Study text =>
_ _ _ _

Self-defence against Fresh Fruit

The cast:

COLONEL
Graham Chapman
SERGEANT MAJOR
John Cleese
FIRST MAN
Graham Chapman
SECOND MAN
Michael Palin
THIRD MAN
Terry Jones
SINGER
Eric Idle
MAN
John Cleese

The sketch:

Colonel: get some discipline into those chaps, Sergeant Major!
Sargeant: (Shouting throughout) Right sir! Good evening, class.

All: (mumbling) Good evening.

Sargeant: Where's all the others, then?

All: They're not here.

Sergeant: I can see that. What's the matter with them?

All: Dunno.

1st Man: Perhaps they've got 'flu.

Sergeant: Huh! 'Flu, eh? They should eat more fresh fruit. Ha. Right. Now, self-defence. Tonight I shall be carrying on from where we got to last week when I was showing you how to defend yourselves against anyone who attacks you with armed with a piece of fresh fruit.

(Grumbles from all)

2nd Man: Oh, you promised you wouldn't do fruit this week.

Sergeant: What do you mean?

3rd Man: We've done fruit the last nine weeks.

Sergeant: What's wrong with fruit? You think you know it all, eh?

2nd Man: Can't we do something else?

3rd Man: Like someone who attacks you with a pointed stick?

Sergeant: Pointed stick? Oh, oh, oh. We want to learn how to defend ourselves against pointed sticks, do we? Getting all high and mighty, eh? Fresh fruit not good enough for you eh? Well I'll tell you something my lad. When you're walking home tonight and some great homicidal maniac comes after you with a bunch of loganberries, don't come crying to me! Now, the passion fruit. When your assailant lunges at you with a passion fruit...

All: We done the passion fruit.

Sergeant: What?

1st Man: We done the passion fruit.

_ _ _ _

Exercise A => In the sketch, for how many weeks has the class already been doing fruit?
Exercise B => Write out the sketch word for word, starting at "Sergeant: Pointed stick?" and ending at "Man: We done the passion fruit.".
The lines after the sketch come from a different source.

Information supplied =>
_ _ _ _

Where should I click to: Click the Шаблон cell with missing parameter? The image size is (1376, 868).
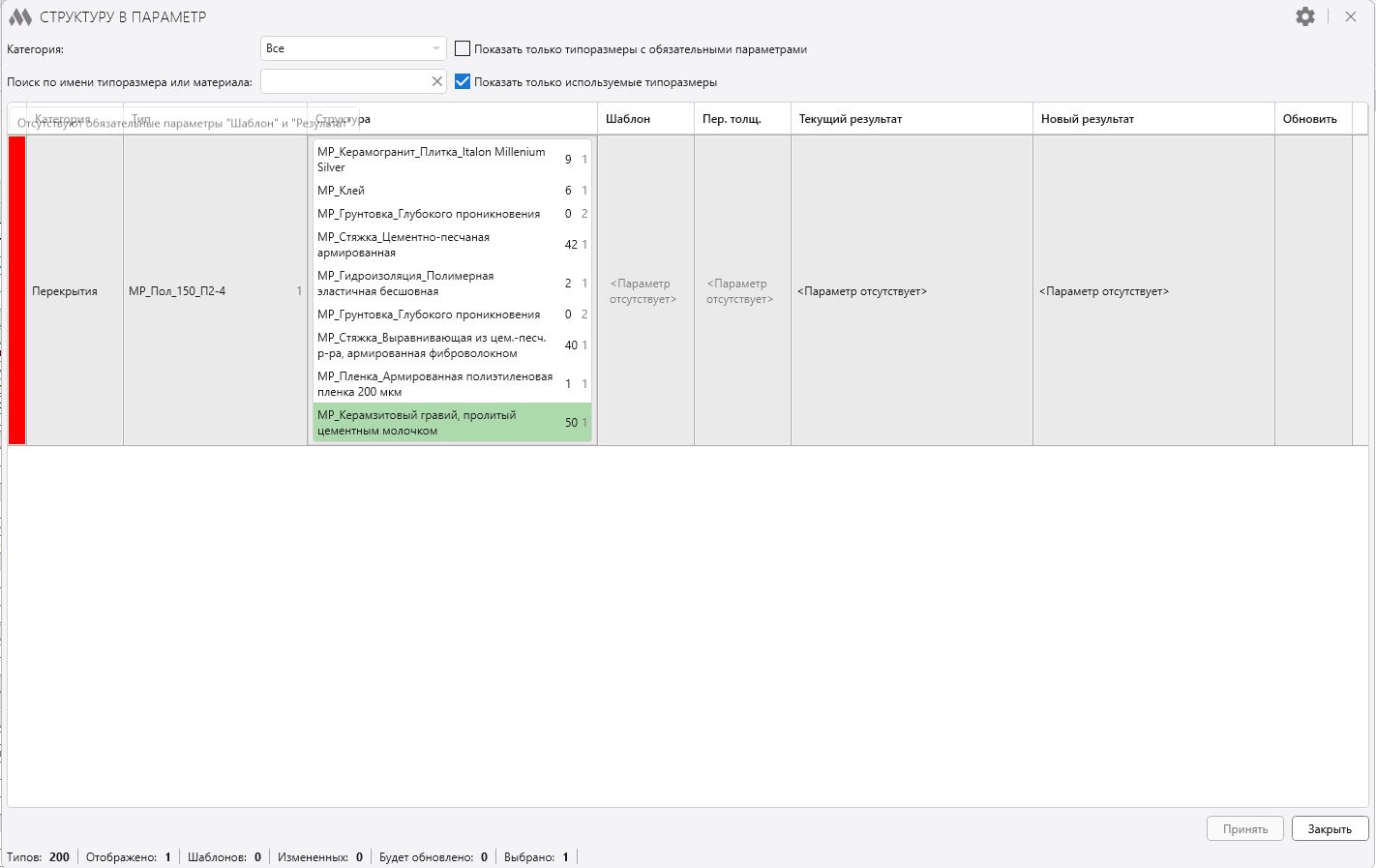point(645,291)
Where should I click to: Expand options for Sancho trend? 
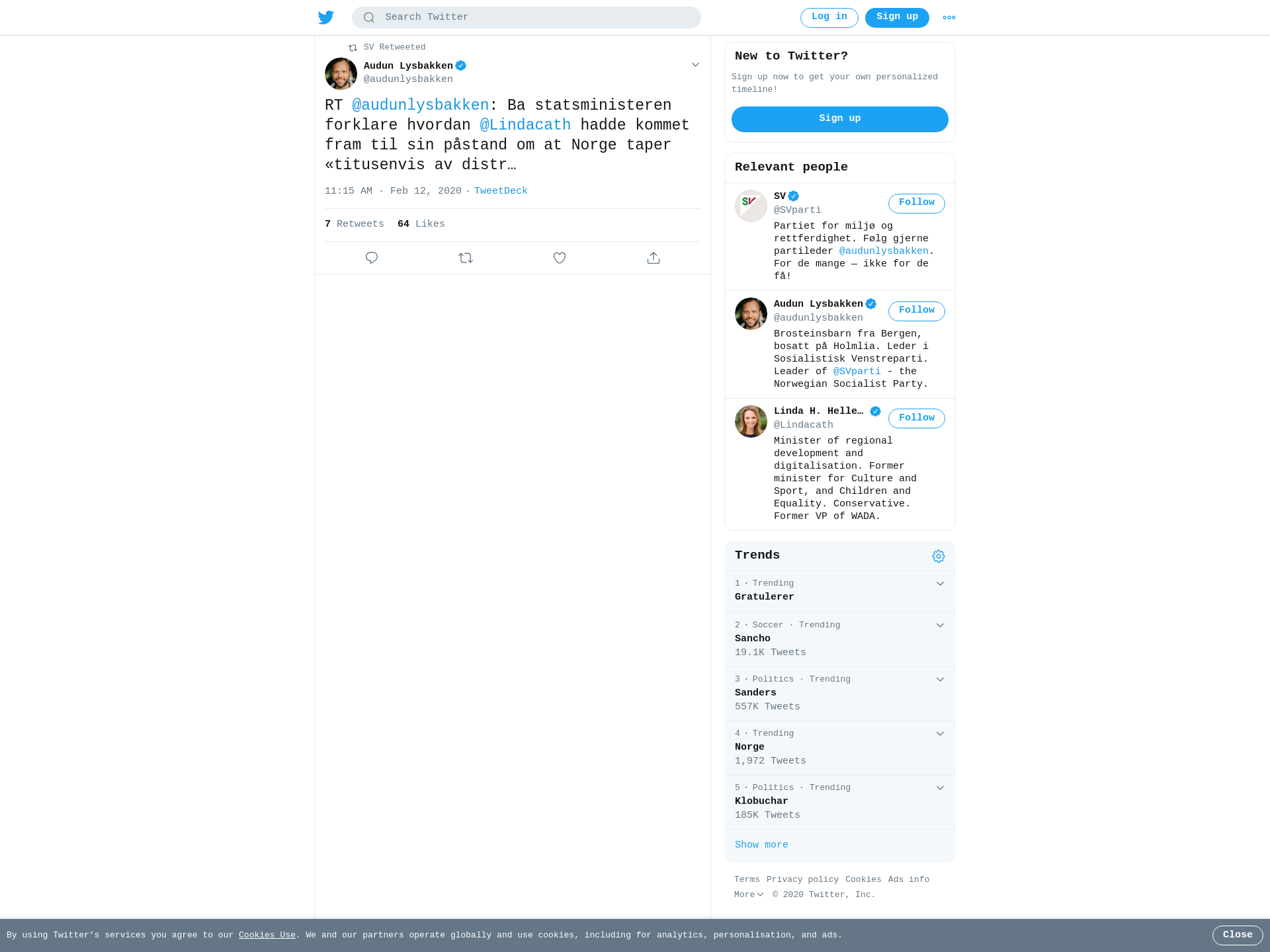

_ _ _ _

Exercise solution A => The last nine weeks.

Exercise solution B =>
Sergeant: Pointed stick? Oh, oh, oh. We want to learn how to defend ourselves against pointed sticks, do we? Getting all high and mighty, eh? Fresh fruit not good enough for you eh? Well I'll tell you something my lad. When you're walking home tonight and some great homicidal maniac comes after you with a bunch of loganberries, don't come crying to me! Now, the passion fruit. When your assailant lunges at you with a passion fruit...

All: We done the passion fruit.

Sergeant: What?

1st Man: We done the passion fruit.